Segundo o advogado Lauro Bastos, que defende os interesses do jovem violentado dentro do quartel, a família está “arrasada” e a vitíma recebe acompanhamento psicológico para lidar com o trauma da agressão sofrida. Para garantir a apuração dos fatos, os advogados registraram ocorrência na Polícia Civil e solicitaram exame de lesões corporais, que teria comprovado o abuso sexual contra o soldado. Como os vereadores de Santa Maria que encaminharam ofício à Assembleia, os advogados também reclamam da dificuldade em obter informações junto ao Exército, o que teria motivado entrega de pedido formal à Procuradoria da Justiça Militar. Para a própria família, a primeira informação não dava contra da violência sexual, dizendo apenas que o jovem havia sofrido um mal súbito durante uma atividade interna do quartel.

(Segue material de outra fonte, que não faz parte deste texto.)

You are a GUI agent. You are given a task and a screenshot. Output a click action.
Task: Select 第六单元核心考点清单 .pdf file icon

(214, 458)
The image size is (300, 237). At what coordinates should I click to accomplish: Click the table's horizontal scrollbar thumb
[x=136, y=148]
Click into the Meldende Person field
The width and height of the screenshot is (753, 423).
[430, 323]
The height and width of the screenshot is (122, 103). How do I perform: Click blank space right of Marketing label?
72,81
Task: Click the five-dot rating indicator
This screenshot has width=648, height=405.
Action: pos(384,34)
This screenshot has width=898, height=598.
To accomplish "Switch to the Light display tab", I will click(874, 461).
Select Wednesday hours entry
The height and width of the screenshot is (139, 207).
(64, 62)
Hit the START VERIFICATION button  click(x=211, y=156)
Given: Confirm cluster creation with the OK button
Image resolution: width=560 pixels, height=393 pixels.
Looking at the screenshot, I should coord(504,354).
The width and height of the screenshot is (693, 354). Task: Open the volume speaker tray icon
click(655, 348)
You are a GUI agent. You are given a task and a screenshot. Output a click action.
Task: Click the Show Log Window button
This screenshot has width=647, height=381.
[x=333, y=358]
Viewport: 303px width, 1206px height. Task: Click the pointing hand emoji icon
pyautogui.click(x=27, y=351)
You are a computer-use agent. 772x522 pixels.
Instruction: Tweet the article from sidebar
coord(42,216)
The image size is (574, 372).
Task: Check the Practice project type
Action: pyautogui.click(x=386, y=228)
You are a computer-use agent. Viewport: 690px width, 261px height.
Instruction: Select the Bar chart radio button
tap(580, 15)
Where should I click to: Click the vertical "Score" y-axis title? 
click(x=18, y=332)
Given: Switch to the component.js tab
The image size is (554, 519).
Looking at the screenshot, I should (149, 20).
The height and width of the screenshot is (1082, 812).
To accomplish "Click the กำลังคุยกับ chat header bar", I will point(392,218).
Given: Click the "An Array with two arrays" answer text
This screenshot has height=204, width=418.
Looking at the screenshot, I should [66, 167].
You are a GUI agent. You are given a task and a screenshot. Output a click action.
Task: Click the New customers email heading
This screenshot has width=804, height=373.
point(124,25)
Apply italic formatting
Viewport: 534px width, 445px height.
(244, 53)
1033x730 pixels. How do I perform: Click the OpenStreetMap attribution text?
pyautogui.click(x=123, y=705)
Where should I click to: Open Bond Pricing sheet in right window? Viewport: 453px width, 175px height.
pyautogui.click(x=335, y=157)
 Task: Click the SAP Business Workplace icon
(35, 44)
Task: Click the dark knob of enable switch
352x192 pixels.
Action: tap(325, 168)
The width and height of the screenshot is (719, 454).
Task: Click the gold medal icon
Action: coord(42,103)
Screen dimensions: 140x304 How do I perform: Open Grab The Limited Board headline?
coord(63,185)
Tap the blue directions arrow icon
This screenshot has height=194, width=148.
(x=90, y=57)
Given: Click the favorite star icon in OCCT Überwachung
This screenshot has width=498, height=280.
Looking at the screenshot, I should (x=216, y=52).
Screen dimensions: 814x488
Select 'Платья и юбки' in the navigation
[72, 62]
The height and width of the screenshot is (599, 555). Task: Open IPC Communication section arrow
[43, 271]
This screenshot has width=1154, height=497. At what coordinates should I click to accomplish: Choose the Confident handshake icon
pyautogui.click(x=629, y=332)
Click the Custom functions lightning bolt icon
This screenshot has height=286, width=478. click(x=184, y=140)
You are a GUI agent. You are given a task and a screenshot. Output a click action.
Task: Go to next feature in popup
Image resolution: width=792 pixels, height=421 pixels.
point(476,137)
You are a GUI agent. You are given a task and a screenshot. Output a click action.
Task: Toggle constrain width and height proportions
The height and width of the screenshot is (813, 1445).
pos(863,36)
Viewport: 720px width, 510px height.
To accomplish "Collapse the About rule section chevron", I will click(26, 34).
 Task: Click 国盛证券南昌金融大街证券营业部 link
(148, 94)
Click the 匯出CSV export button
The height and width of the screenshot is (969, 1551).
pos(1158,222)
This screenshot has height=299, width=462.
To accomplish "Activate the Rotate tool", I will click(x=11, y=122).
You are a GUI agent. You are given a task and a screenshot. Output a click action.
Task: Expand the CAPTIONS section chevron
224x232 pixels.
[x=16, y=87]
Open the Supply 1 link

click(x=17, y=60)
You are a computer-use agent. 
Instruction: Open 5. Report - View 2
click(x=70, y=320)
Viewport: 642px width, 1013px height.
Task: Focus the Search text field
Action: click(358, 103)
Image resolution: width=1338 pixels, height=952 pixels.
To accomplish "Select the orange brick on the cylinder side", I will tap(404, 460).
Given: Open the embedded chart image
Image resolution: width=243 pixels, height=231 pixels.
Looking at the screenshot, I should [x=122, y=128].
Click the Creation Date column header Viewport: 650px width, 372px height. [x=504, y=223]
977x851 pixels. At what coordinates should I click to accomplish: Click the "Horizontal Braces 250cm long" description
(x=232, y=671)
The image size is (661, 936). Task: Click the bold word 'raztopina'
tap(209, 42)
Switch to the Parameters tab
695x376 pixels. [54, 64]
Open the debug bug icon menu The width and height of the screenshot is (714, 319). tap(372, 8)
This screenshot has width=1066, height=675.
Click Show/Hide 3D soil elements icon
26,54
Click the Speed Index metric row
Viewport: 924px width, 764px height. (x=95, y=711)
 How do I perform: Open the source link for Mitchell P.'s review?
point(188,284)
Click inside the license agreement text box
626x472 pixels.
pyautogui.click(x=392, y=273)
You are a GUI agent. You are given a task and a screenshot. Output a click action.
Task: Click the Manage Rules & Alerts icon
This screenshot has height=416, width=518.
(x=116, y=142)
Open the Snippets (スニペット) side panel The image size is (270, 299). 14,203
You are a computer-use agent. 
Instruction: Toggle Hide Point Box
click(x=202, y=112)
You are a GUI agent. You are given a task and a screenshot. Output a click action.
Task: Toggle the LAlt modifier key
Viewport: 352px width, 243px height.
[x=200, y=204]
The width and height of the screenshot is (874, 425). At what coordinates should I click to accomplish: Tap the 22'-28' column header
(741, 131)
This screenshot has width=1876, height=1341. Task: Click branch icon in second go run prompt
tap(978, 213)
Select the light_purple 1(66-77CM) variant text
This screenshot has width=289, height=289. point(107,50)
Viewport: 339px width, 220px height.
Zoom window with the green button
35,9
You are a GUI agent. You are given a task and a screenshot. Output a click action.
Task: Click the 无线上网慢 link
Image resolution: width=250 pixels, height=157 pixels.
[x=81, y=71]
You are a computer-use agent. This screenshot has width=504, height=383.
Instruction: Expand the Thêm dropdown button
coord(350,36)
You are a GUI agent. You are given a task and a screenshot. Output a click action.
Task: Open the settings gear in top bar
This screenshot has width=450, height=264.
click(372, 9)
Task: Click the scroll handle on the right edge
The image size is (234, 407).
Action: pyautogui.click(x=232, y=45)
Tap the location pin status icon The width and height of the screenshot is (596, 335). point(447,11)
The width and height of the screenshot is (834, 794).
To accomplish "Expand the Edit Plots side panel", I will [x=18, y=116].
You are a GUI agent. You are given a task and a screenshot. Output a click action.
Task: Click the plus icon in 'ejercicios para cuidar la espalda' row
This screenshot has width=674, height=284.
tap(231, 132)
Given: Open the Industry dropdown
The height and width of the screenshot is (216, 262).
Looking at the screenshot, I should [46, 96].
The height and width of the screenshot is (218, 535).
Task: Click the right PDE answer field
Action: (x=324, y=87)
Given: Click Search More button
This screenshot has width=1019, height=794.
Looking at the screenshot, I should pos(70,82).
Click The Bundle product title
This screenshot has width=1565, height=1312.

“O Exército precisa responder à sociedade sobre o que aconteceu”, insiste o deputado Miki Breier, presidente da Comissão de Cidadania e Direitos Humanos da Assembleia do RS. Para ele, é inadequado manter qualquer tipo de sigilo sobre esse incidente. “Não é um caso de mau comportamento, uma coisa que pode ser tratada por procedimentos internos do Exército. É um caso gravíssimo, que pode até manchar a imagem de uma instituição muito importante para o país. Não pode ficar restrito ao foro interno”, reforça.